Movies We Like
Quiz Show is a quintessential tragic American story. The great subject of the film is television and the point at which it came to define American culture for better or worse (mostly worse). With television itself having an almost operatic power as a thematic backdrop, the film tells the story of a son tarnishing his family’s good name, the architects of television’s pop cultural dominance cynically duping an entire nation, the casual anti-Semitism of the 1950s, the cultural clash of WASPs and ethnic New Yorkers, and a young Washington investigator who wants to make a name for himself and winds up destroying his friend in the process.

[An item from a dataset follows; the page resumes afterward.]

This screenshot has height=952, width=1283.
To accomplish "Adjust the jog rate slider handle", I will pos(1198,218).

The year is 1958. An NBC quiz show called 21 is a national obsession that 50 million people tune into each week to see what they think is an honest display of intellectual acumen and knowledge. What they don’t know is that the show’s producer, Dan Enright (played by character actor David Paymer), in cahoots with the show’s principal sponsor Geritol and with the implicit approval of NBC itself, is fixing the results of the show to boost the ratings. The film begins as the current reigning champ of 21, Herbert Stempel (played with wiry desperation by John Turturro), is given the boot for being too goofy looking, too unrefined, and, though they won’t say it, it’s clear that he is too Jewish. As the president of NBC muses, they want a guy on 21 who looks like he can get a table at 21. Enter the elegant, educated, and super dreamy Charles Van Doren (Ralph Fiennes playing the Ralph Fiennes type) who innocently drops by NBC to try out for a different game show at the behest of his friends. When Enright and his sleazy sidekick Albert Freedman (played by Hank Azaria) spot him, they can barely contain themselves. Charles Van Doren is from a celebrated American literary family. His father Mark (played by the recently deceased Paul Scofield) is an English professor at Columbia University, where Charles also teaches. Charles has amazing hair and Ivy League manners. He is the perfect little lamb for Enright to lead to the proverbial slaughter.

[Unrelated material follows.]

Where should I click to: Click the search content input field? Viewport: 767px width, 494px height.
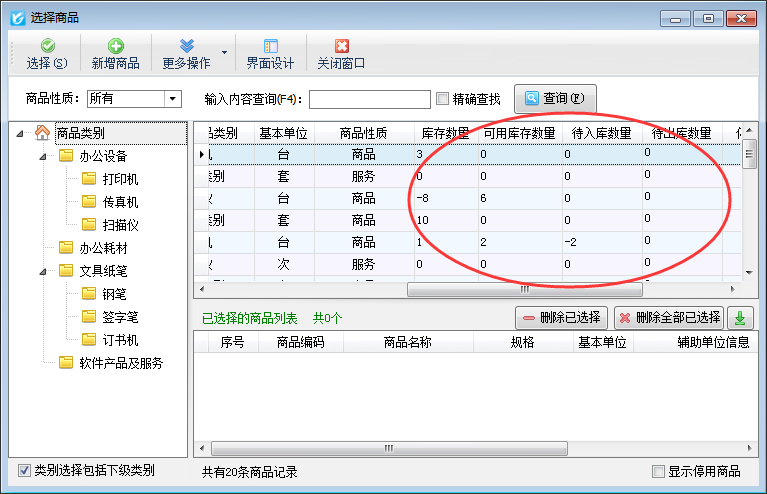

Before he can think it through, Van Doren proves to be easy prey for Enright’s promises of easy money, instant fame, and a series of dubious reasons given as to why Van Doren should not feel guilty about getting the answers in advance and taking part in a rigged game show. “When Gregory Peck parachutes behind enemy lines do you think that’s really Gregory Peck?” they offer. Van Doren’s good looks and sweet, thoughtful nature belie a young man who is woefully, tragically naïve. He has no street sense, he trusts too easily, and lets himself get conned by Enright, the consummate snake oil salesman. He has lived his life of privilege in the shadow of his dad and sees this silly game show as a way to come into his own, and ultimately throws everything away in the process.

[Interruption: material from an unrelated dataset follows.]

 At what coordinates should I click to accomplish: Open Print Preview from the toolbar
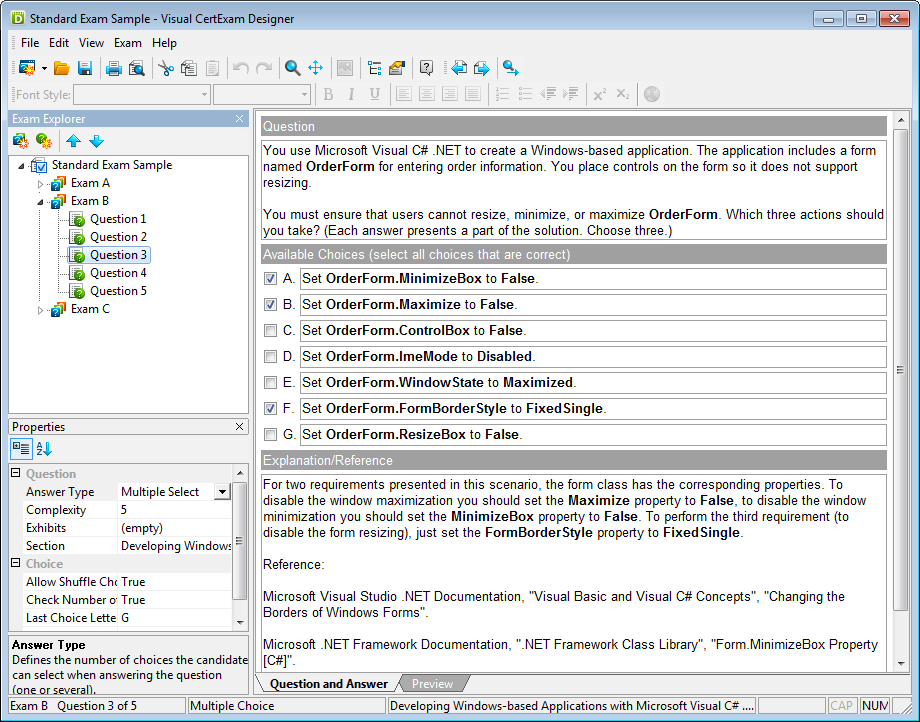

Once Herbie Stempel, the ex-G.I. from Queens, gets the axe from Enright and takes a dive on the one question even the audience knows the answer to, he sulks back to his neighborhood where he grows obsessed with Van Doren, threatens to blow the lid off of the cover-up, and tell the world that 21 is a fraud. Dan Enright dismisses him as a neurotic weirdo, but a restless congressional investigator named Richard Goodwin (played by Rob Morrow at the peak of his career), who wants to make a name for himself, decides to poke around. He can tell there is something off about it.
Goodwin befriends Van Doren as he mounts his investigation into the operations of 21. Van Doren is, at this point, at the peak of his ascendency to a national phenomenon. He appears on 21 week after week, reciting the answers to questions he got in advance, and is a hero to millions. Goodwin, determined to put television itself on trial and avoid going after individual contestants, hangs around Van Doren. Both men identify with each other to some extent. Charles is just grateful to have a friend amidst the chaos of instant fame. Goodwin is soon welcomed into the literary Eden of life with the Van Dorens with their al fresco lunches with Edmund Wilson at their home in Connecticut. But there’s a growing tension between Van Doren and Goodwin and, as his investigation widens, he realizes that not just some contestants got the answers, but that they all did, Van Doren included. Although at the hearing Goodwin tries to emphasize the role that NBC and Geritol played in the wholesale fraud perpetrated on the public, what the media is really interested in is vilifying Van Doren as he’s the public’s golden boy, and what goes up must come down.
One of the things that I love about this movie is the way that every line of the screenplay is part of the thematic whole. There isn’t a note wasted. I also love the melancholic humanism that infuses the story. There’s a gentleness to the treatment of the characters. Even Enright is less than a monster; he’s just a cog in the wheel of television itself. The real villains of the story are the cynical and phony overlords of NBC and Geritol who think nothing of lying to the public, confident that people are really tuning in to watch the money, and that the cultural force of television will go on long after Van Doren and Stemple and Enright and even Goodwin, who are historical footnotes at best. And they’re absolutely right. It reminds me of Octave’s line from Renoir’s The Rules of the Game: “The awful thing about life is that everybody has their reasons.”
Quiz Show was nominated for 4 Oscars: Best Director (Robert Redford), Best Picture, Best Supporting Actor (Paul Scofield), and Best Adapted Screenplay.